Prepare to tantalize your taste buds with the Roasted Veggie Stack, a culinary masterpiece that brings together a vibrant array of roasted vegetables, creamy goat cheese, and tangy balsamic glaze. This delectable dish is not only a visual delight but also a symphony of flavors, textures, and aromas. Indulge in the tender-crisp roasted vegetables, each bursting with its unique sweetness and smokiness. The creamy goat cheese adds a luscious richness, while the balsamic glaze provides a delightful tangy balance. Whether you're hosting a special occasion dinner or simply seeking a healthy and satisfying meal, the Roasted Veggie Stack is sure to impress. Discover the detailed recipes for this stunning dish and its accompanying components: the roasted vegetables, creamy goat cheese, and balsamic glaze. Unveil the culinary secrets to creating this masterpiece and embark on a flavor-filled journey that will leave you craving more.
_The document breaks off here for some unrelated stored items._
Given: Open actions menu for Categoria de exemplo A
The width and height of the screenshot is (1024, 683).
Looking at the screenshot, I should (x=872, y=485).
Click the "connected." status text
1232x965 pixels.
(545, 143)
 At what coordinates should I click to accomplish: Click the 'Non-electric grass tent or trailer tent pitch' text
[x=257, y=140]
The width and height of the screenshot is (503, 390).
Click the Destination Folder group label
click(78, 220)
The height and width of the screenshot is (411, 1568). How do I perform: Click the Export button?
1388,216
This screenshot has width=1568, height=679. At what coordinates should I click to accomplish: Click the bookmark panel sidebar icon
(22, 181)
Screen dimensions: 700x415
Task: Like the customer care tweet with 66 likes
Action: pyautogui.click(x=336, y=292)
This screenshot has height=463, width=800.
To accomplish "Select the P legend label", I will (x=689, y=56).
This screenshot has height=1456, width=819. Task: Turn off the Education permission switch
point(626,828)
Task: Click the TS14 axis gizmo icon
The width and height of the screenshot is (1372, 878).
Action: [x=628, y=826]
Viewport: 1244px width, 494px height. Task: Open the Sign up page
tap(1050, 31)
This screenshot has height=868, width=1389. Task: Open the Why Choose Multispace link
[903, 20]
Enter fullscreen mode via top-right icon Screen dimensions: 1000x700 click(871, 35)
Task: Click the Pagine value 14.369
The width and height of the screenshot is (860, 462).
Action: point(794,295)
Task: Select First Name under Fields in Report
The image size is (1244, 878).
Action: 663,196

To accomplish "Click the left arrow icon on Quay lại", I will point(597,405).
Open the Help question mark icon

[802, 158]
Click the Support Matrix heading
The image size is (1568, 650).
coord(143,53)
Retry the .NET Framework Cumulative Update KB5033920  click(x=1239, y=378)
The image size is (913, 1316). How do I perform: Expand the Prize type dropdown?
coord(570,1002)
Check out the recipes below so you can choose the best recipe for yourself!

ROASTED VEGETABLE STACK



Roasted Vegetable Stack image

Make and share this Roasted Vegetable Stack recipe from Food.com.

Provided by lilkittykt

Categories     < 60 Mins

Time 45m

Yield 4 serving(s)

Number Of Ingredients 10

1 medium eggplant, cut lengthwise into 6 slices
1 medium zucchini, cut lengthwise into 4 slices
1 large yellow squash, cut lengthwise into 4 slices
1 large red bell pepper, cut into 1/2 inch strips
1/2 teaspoon salt
1/2 teaspoon black pepper
1/2 cup part-skim ricotta cheese
2 tablespoons chopped fresh basil
3/4 cup finely shredded part-skim mozzarella cheese
1/4 cup tomato sauce

Steps:

  • Preheat the oven to 425°F, coat 2 baking sheets with nonstick cooking spray.
  • Place the vegetables on the baking sheets in a single layer, lightly spray with nonstick cooking spray and season with salt and pepper om both sides, bake for 16-20 minutes, or until tender.
  • Remove from the oven and reduce the oven temperature to 350°F, coat an 8 inch square baking dish with nonstick cooking spray, place 3 slices of the roasted eggplant in the bottom of the baking dish, spread half of the ricotta cheese, half of the chopped basil,and 1/4 cup shredded mozzarella cheese over that.
  • Continue to layer with zucchini slices, yellow squash slices, and strips of red peppers, spread the remaining half of the ricotta cheese and basil, and 1/4 cup mozzarella cheese on top.
  • Place the remaining 3 slices of eggplant over that and top with tomato sauce and the remaining 1/4 cup mozzarella cheese, bake for 10-12 minutes, or until heated through and the cheese is melted, cut into 4 squares and serve.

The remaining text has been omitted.